WRITTEN TASK
Summarize the post below in two sentences.

ARTICLE

So I have been thinking about Ireland lately.  I miss it a lot, but not in the way that one misses a time of great joy.  I miss it in a pulling, visceral way, as if I want to return to a place where I learned a great deal about myself.  Which I did.  Not discrete facts (e.g. “I enjoy potato farls”– I do), something larger and less definable.  Maybe I grew while I was there.  I didn’t sleep with a pillow for the first three weeks because I couldn’t figure out where to buy one.  When I did find a department store, I balked at the price of one.  I went to the Ginger Man and the bartender told me I was a lunatic for even considering not buying the pillow.  That sort of learning.

Black Stars

A fast, tumultuous several weeks.  I have been busy with a mess of un- or barely-paid assignments, but this, as the man sitting next to me at a bar last night said, is what cutting your teeth feels like.  And it’s not exactly unpleasant.  I spoke this morning with my friend Corey about all of this.  We lived together at Amherst and he has been teaching English in Korea for the last year.  In the three years since we graduated, we have both experienced the strange, destabilizing mixture of malaise and dissatisfaction, a lurking sensation that the other people you know seem to be doing quite well for themselves, but that you have somehow managed to screw it up and miss the opportunity to achieve the same heavily retweeted acceptances and awards and sundrenched brunches.  My friend Dave, who was also in our class at Amherst, told me that though he is employed in a position that is challenging and rewarding, and which is related to his career, he often feels unfulfilled, as if he is on a track that is doing more to obscure happiness in his life than to lead him to it.  Something about all of this makes me want to address the claim that this is vain somehow– that it is selfish to be preoccupied with your own lot in life and whether or not it meets your expectations.  I understand that.  Often this conversation leads to an obsession with feeling jilted or ripped off, as if someone promised you something and the world has not delivered on that promise and now you’d like to take it up with the manager.  But I also cannot pretend that there is not value in discussing an experience that I think many people across the social spectrum are enduring and will continue to endure.

SUPPLIED DATA

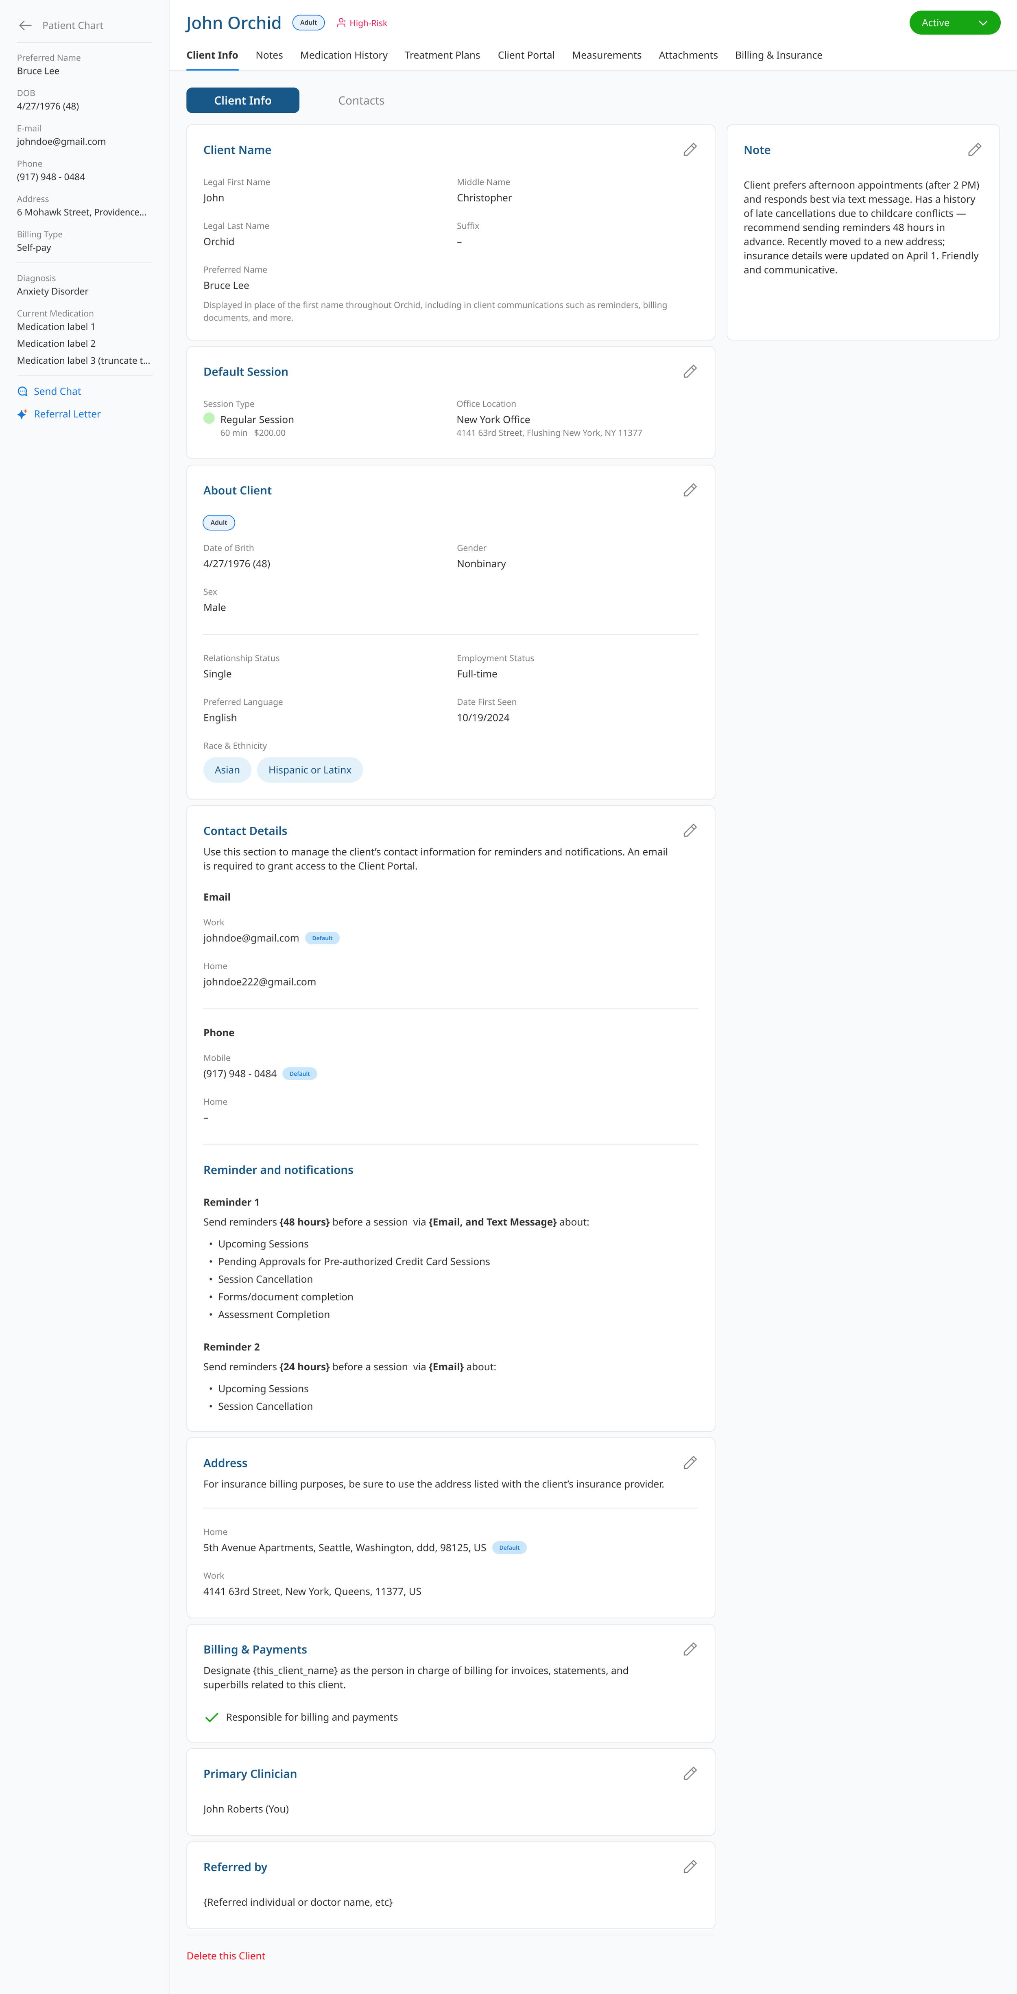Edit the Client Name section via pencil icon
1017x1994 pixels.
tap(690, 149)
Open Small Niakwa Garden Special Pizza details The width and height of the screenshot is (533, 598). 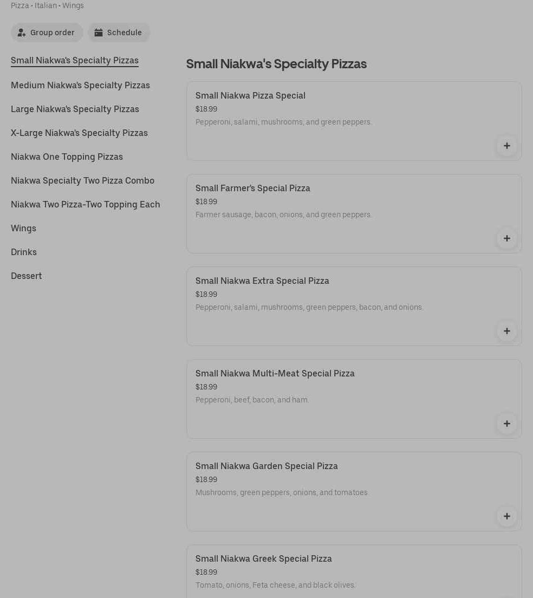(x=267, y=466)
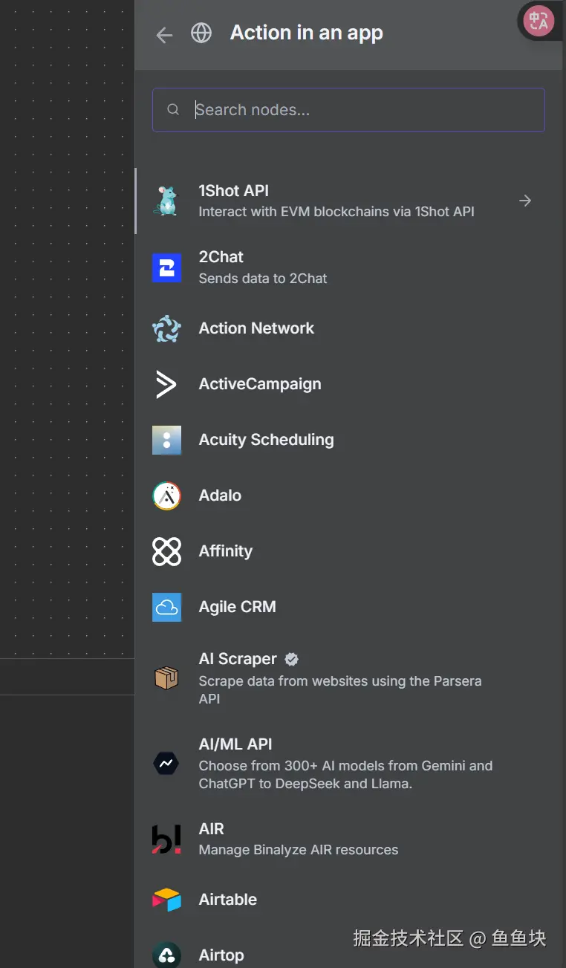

EXERCISE SOLUTION
The writer misses Ireland as a place of self-discovery, where small struggles like going three weeks without a pillow were part of growing. Now busy with low-paid assignments, the writer describes the malaise that friends from Amherst also feel, and admits this worry can seem vain but still sees value in discussing an experience many people share.